United States District Court, W.D. New York
Mar 22, 2006
No. 05-CV-6473-CJS (W.D.N.Y. Mar. 22, 2006)

Opinion

05-CV-6473-CJS.

March 22, 2006

Nira T. Kermisch, Esq., Rochester, NY, for plaintiffs.

Jeremy Colby, Esq., Frank V. Balon, Esq. Michael P. McClaren, Esq., Webster Szanyi, LLP, Buffalo, NY, for defendant.


DECISION AND ORDER


INTRODUCTION

This case is before the Court on defendants' motion to dismiss plaintiff's second cause of action alleging a violation of plaintiffs' rights under the Equal Protection clause of the United States Constitution. For the reasons outlined below, defendants' application is granted in its entirety, and plaintiffs' second cause of action is dismissed.

BACKGROUND

Plaintiffs alleged three causes of action in an amended complaint filed on December 12, 2005, as follows: (1) defendants' actions violated Title VI of the Civil Rights Act of 1964, 42 U.S.C. § 2000d; (2) defendants violated plaintiff N.L.'s rights guaranteed by the Fourteenth Amendment and the Equal Protection clause of the Fourteenth Amendment; (3) defendants negligently failed to act on plaintiffs' complaints.

The amended complaint is signed by plaintiffs' counsel and lists a "First," "Second" and "Fourth" cause of action, but no "Third" cause of action.

Incorrectly identified in the amended complaint as 2000(d).

In addition to opposing defendants' motion to dismiss, plaintiffs have also filed a cross-motion seeking leave to file a second amended complaint, which they allege is attached to their moving papers. (Kermish affirmation (# 20-2) ¶ 9.) However, plaintiffs in fact failed to attach any such second amended complaint to their papers.
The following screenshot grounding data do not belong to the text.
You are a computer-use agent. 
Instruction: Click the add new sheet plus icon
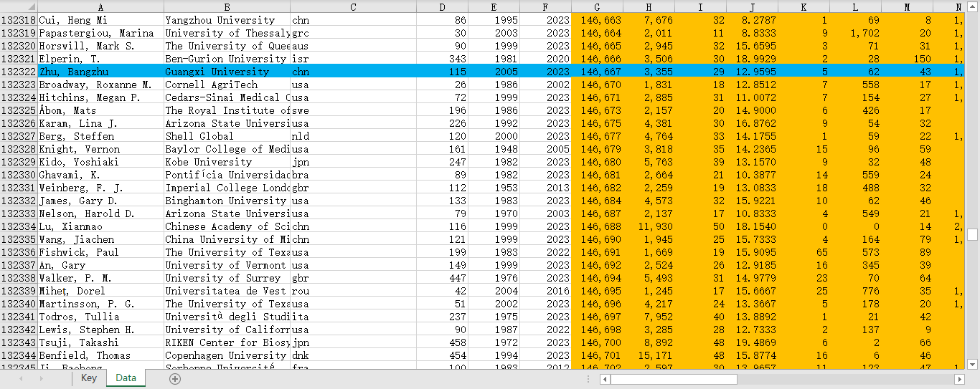pos(174,379)
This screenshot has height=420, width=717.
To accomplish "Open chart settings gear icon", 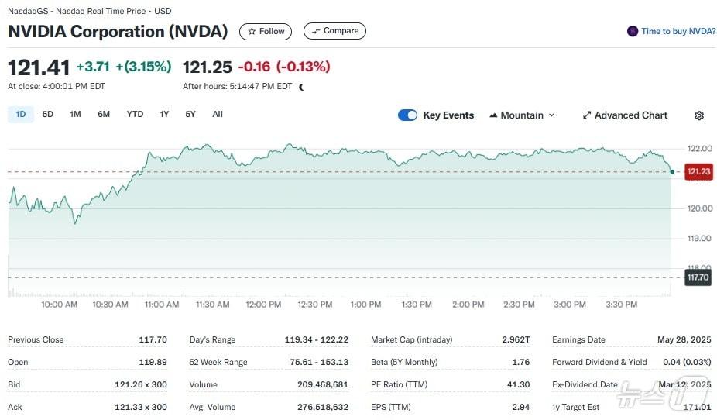I will 699,115.
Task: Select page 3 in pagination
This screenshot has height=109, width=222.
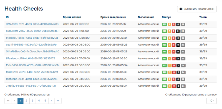Action: tap(33, 101)
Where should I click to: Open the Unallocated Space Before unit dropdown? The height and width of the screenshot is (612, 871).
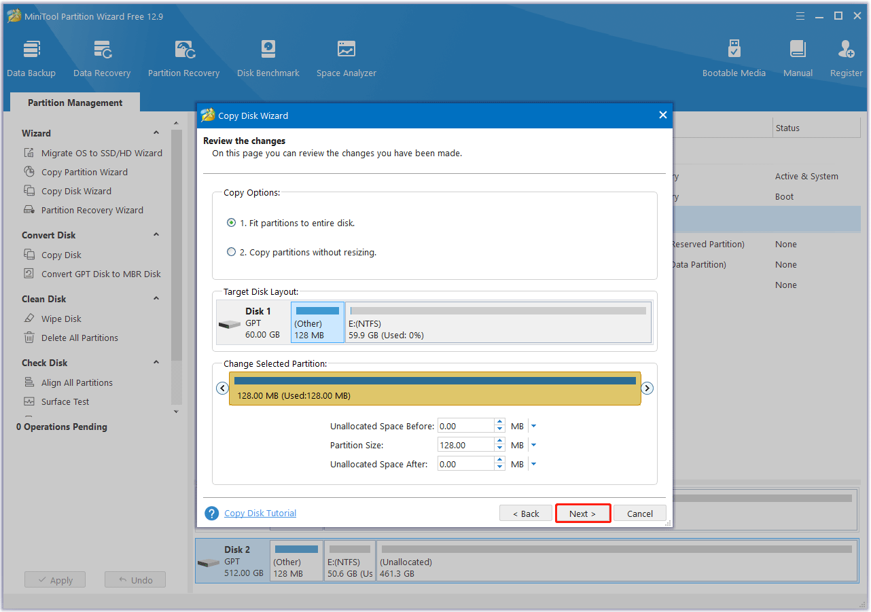click(533, 425)

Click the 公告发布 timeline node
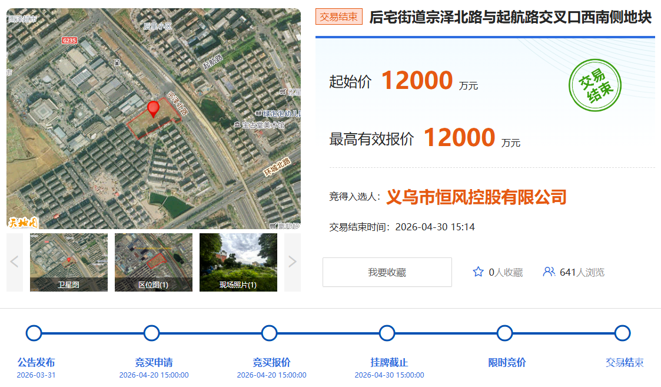click(x=34, y=333)
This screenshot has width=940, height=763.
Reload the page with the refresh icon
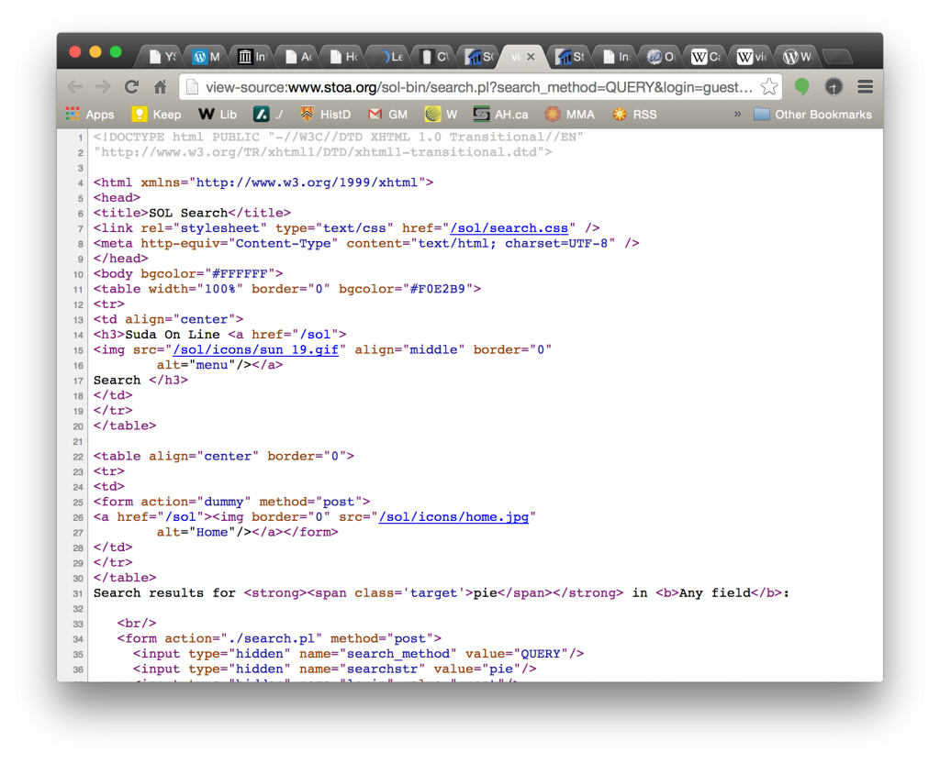pyautogui.click(x=131, y=87)
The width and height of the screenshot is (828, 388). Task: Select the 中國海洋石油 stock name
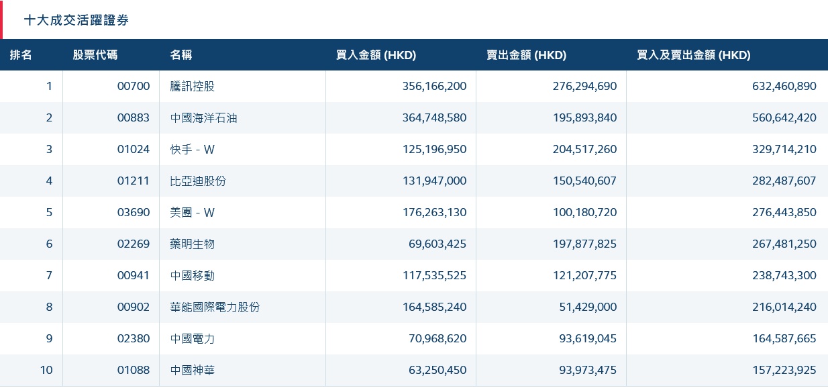pos(204,117)
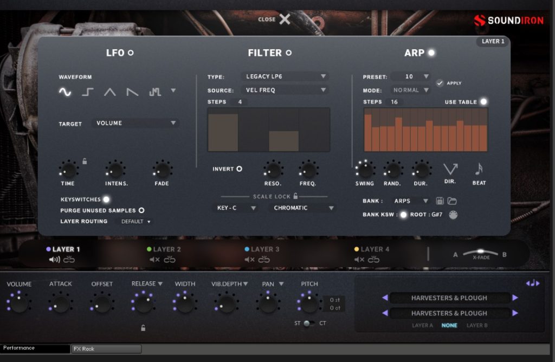Viewport: 555px width, 362px height.
Task: Pick the sawtooth waveform icon
Action: click(x=132, y=92)
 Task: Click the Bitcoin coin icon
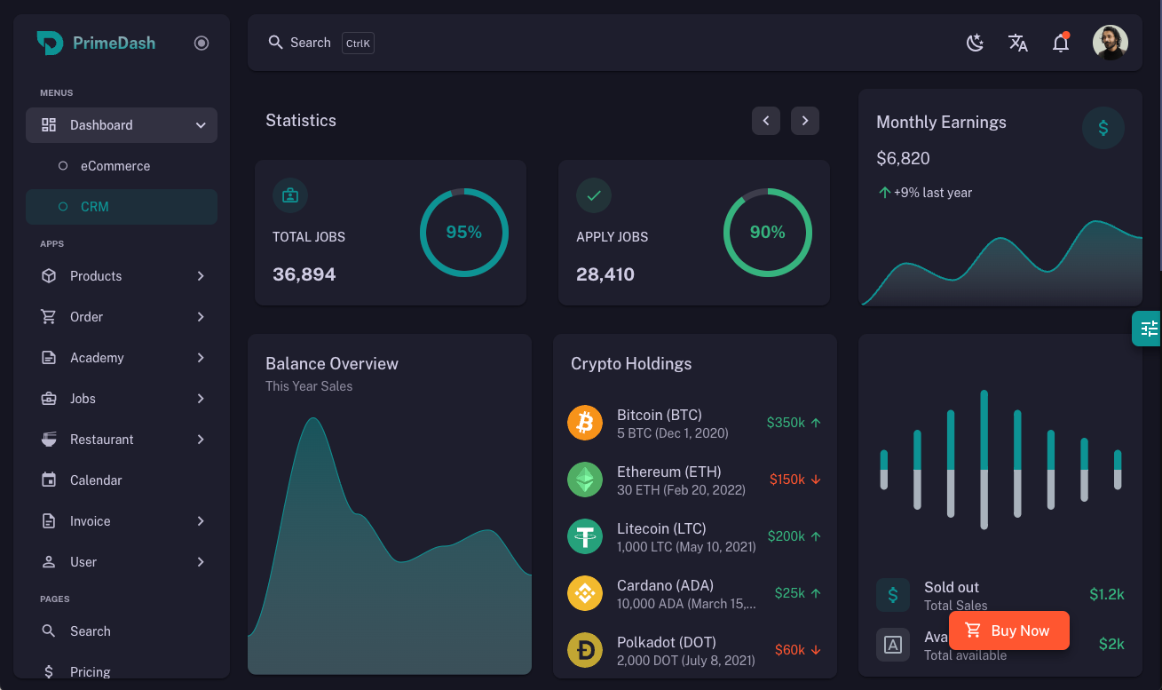click(x=585, y=423)
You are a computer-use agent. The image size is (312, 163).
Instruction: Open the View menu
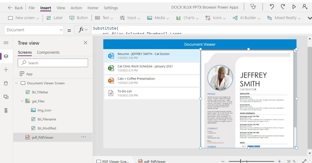pos(61,8)
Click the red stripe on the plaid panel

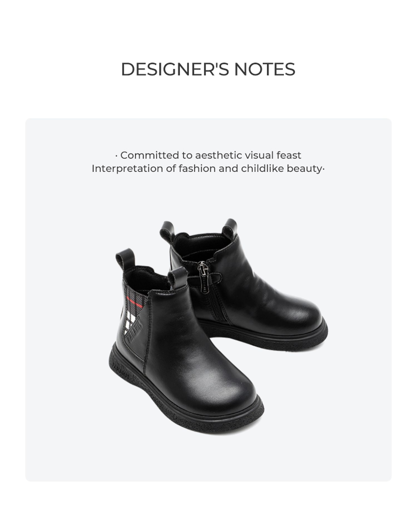pyautogui.click(x=135, y=302)
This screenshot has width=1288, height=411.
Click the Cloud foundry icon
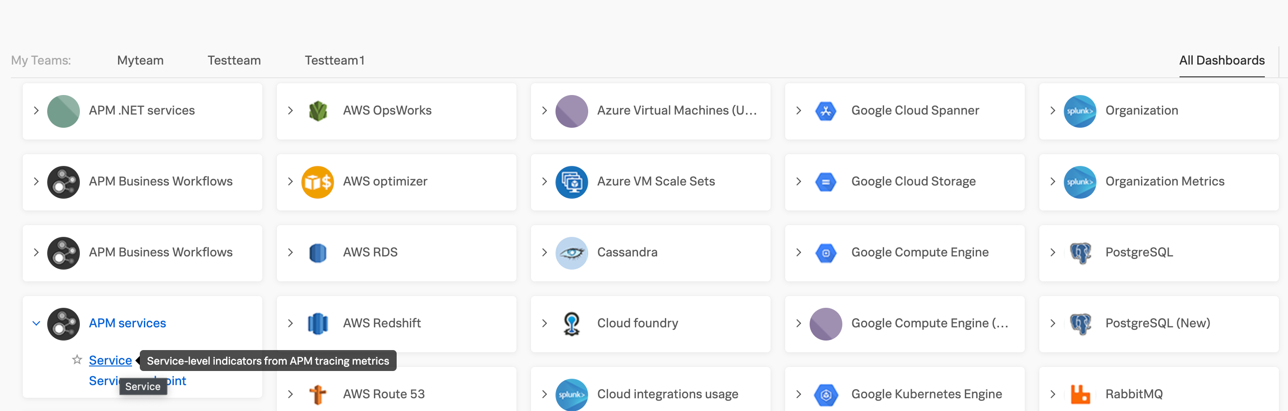572,324
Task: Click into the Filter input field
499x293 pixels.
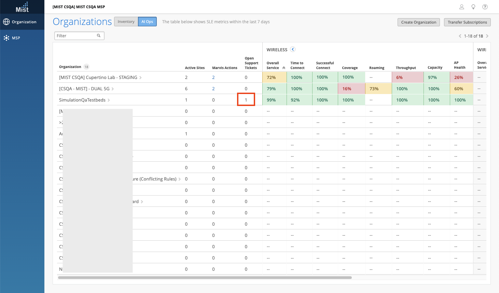Action: tap(76, 36)

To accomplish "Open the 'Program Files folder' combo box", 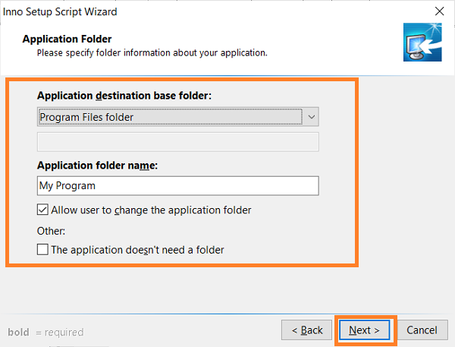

Turning to plaintiffs' amended complaint, it includes the following factual allegations regarding all of plaintiffs' causes of action:

Plaintiff Nicholas Lopez was treated differently than other similarly situated students by being prevented from attending school as a result of the failure by the Defendants to act; by being denied homework, though other similarly situated students were given homework when they could not attend school; by being blamed for the hostile work environment when the students who harassed him were not blamed, though they harassed Nicholas for months without any provocation on his part; by Defendant Walker stating to Nicholas that he failed to take responsibility for his own actions, while failing to state so to the students who harassed Plaintiff for months.

(Compl. ¶ 40.) In the second cause of action, plaintiffs further allege, "Plaintiff Nicholas Lopez was treated differently from similarly situated students in his school," (Compl. ¶ 56), and that:

Plaintiff, Nicholas Lopez, was treated differently than other similarly situated students by being prevented from attending school as a result of the failure of the Defendants to stop the harassment; by being denied homework, though other similarly situated students were given homework when they could not attend school; by being blamed for the hostile work environment when the students who harassed him were not blamed, though they harassed Nicholas for months without any provocation on his part; by Defendant Walker stating to Nicholas that he failed to take responsibility for his own actions, while failing to state so to the students who harassed Plaintiff for months.

(Compl. ¶ 58.)

STANDARDS OF LAW

Rule 12(b)(6) Standard

To prevail on a motion for dismissal under Rule 12, a defendant must show that plaintiff can prove no set of facts in support of his claim that would entitle him to relief. See H.J. Inc. v. Northwest Bell Telephone Co., 492 U.S. 229, 249 (1989); see also 2 MOORE'S FEDERAL PRACTICE, § 12.34[1][a] (Matthew Bender 3d ed.). "In considering a motion to dismiss for failure to state a claim under Fed.R.Civ.P. 12(b)(6), a district court must limit itself to facts stated in the complaint or in documents attached to the complaint as exhibits or incorporated in the complaint by reference." Kramer v. Time Warner, Inc., 937 F.2d 767, 773 (2d Cir. 1991).The Court must view the complaint, and draw all reasonable inferences, in the light most favorable to the non-moving party. Id.; see also 2 MOORE'S FEDERAL PRACTICE, § 12.34[1][b] (Matthew Bender 3d ed.) (court must accept plaintiff's factual allegations as true). Under the modern rules of pleading, a plaintiff need only provide "a short and plain statement of the claim showing that the pleader is entitled to relief," FED. R. CIV. P. 8(a)(2), and that "all pleadings shall be so construed as to do substantial justice," FED. R. CIV. P. 8(f). On a Rule 12(b)(6) motion, the issue before the Court "is not whether a plaintiff will ultimately prevail, but whether the claimant is entitled to offer evidence to support the claim." Villager Pond, Inc. v. Town of Darien, 56 F.3d 375, 378 (2d Cir. 1995).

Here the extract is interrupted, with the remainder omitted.